PASSAGE SHOWN:
Segment Open

In contrast to the bobbled early effort to sell its budget plan, the Administration hopes to sell the health care program on its terms--as a reform that not only will benefit the sick and uninsured but offer greater security to Americans who are now satisfied with their health care but live under the threat of losing their insurance coverage.

The broad outlines of the Administration’s program are clear. It would establish huge insurance purchasing cooperatives--”health alliances”--that would combine the bargaining power of individuals and small businesses, enabling them to acquire the lowest-cost health plans from health care providers.

The program also would create a package of guaranteed benefits for all Americans and would require employers to pay most of the costs.

Segment Closed

MATERIAL SUPPLIED:
Segment Open

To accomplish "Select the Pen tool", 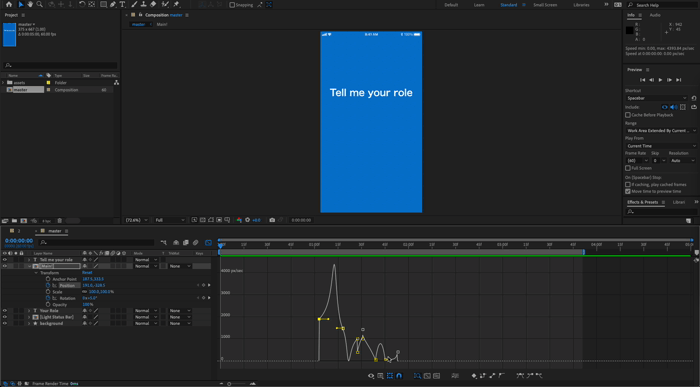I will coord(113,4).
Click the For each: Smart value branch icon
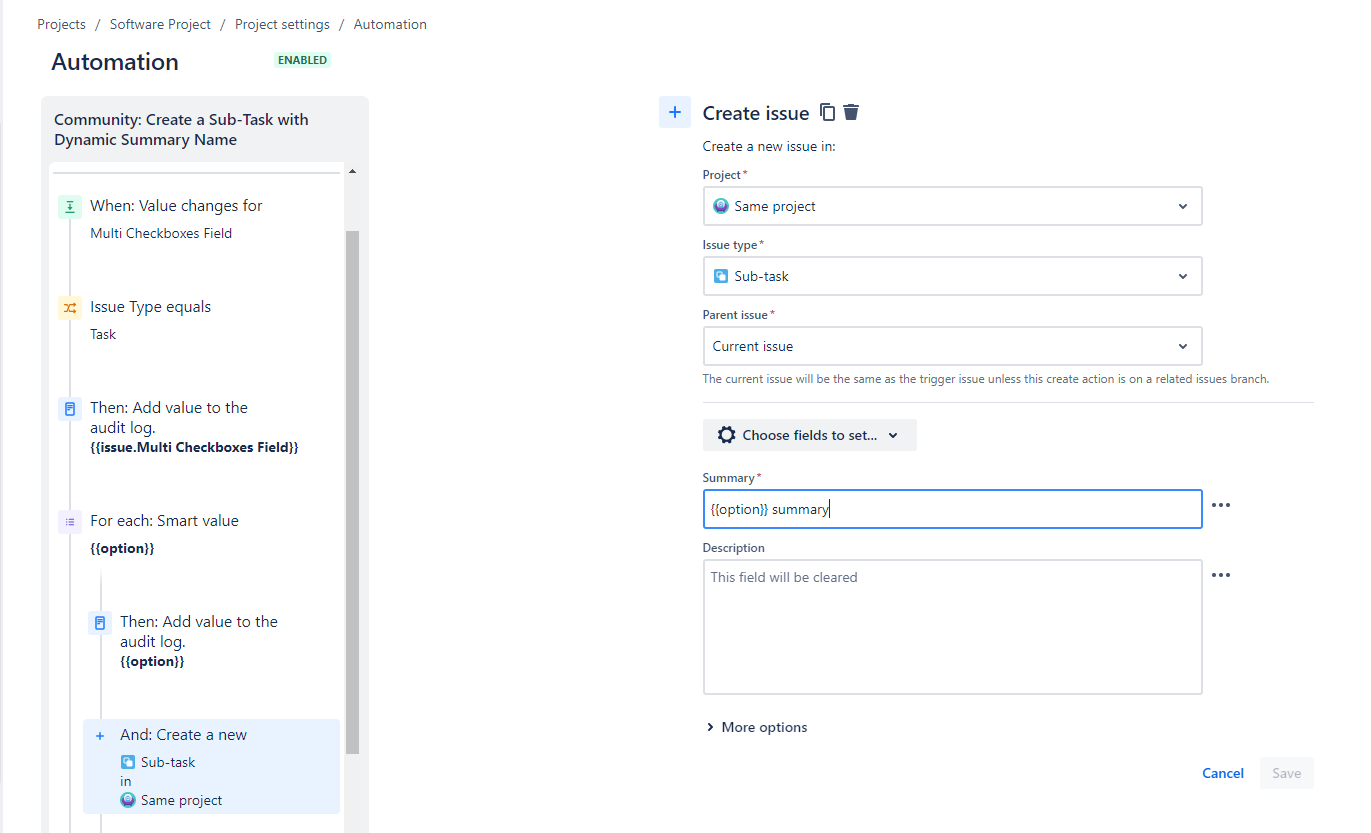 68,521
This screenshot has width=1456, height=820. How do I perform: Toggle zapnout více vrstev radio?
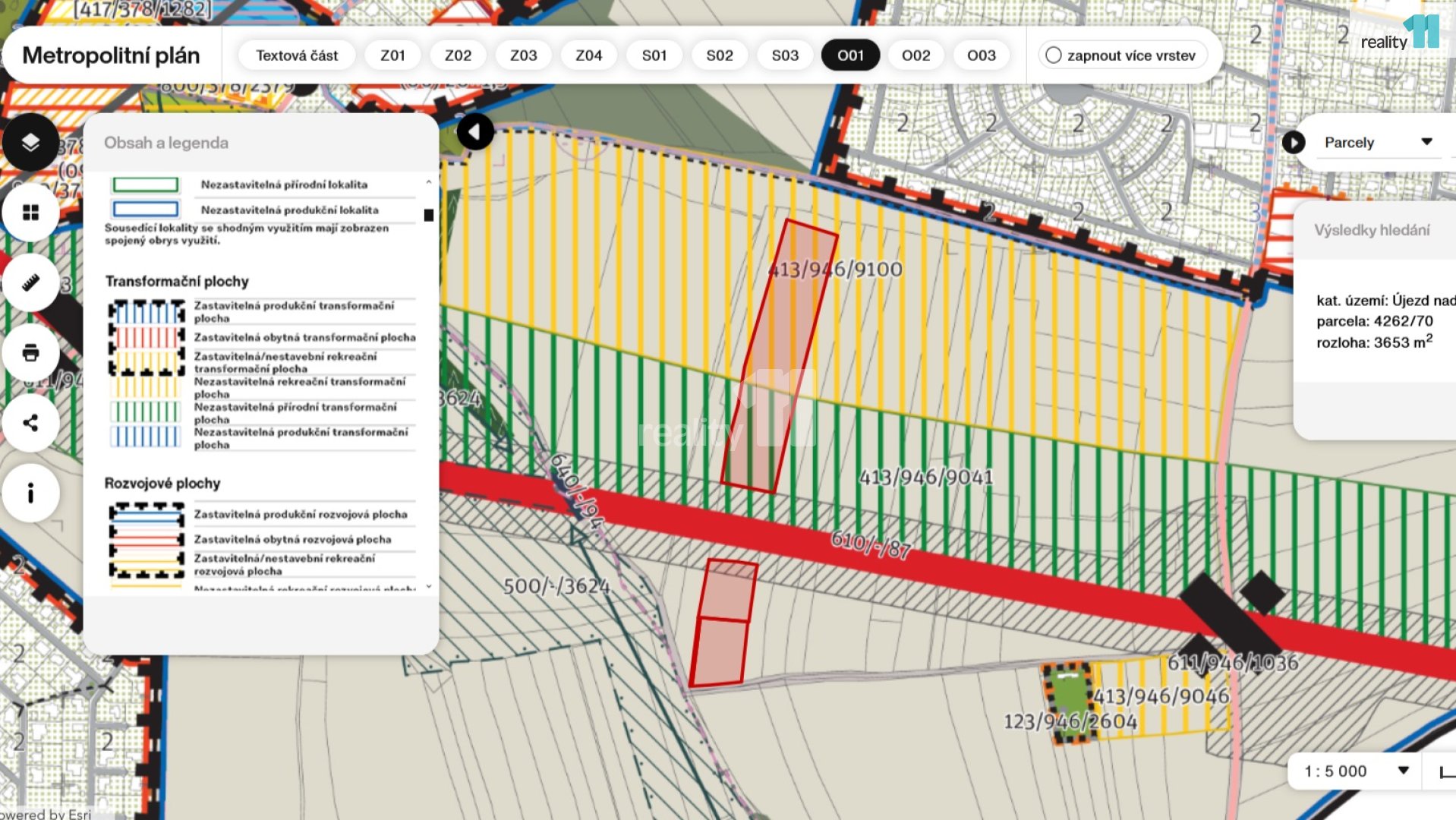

Segment Closed
Segment Open

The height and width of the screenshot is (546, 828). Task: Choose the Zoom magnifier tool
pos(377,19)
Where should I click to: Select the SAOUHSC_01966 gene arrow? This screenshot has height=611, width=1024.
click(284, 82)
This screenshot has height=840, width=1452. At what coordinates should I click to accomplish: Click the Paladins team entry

Segment Closed

STUDY QUESTIONS:
• A. From the health care passage, list each step the Administration's program would take.
• B. Write what comes next in the passage about the Administration's health care program, starting after its last sentence.
The listing that comes after the health care passage is separate material and has no link to it.

ANSWERS TO EACH TASK:
• A.
- Establish huge insurance purchasing cooperatives, called "health alliances"
- Create a package of guaranteed benefits for all Americans
- Require employers to pay most of the costs

• B.
Because the requirements on business have become the focus of attacks from Republicans and some business leaders, Clinton and his aides felt compelled Monday to make a special effort to counter them. Talk of the lengthy phase-in period, hinted at earlier by the Administration, was part of that strategy.

In addition, Ira Magaziner, a senior health policy adviser, told reporters that the Administration will propose partial subsidies to help smaller businesses pay their share of the minimum health benefits package for their employees. While the nation’s larger employers could be required to pay as much as 7% of their payroll to support a national guaranteed health package, businesses with four or fewer employees might be required to pay a maximum 3.5% of payroll.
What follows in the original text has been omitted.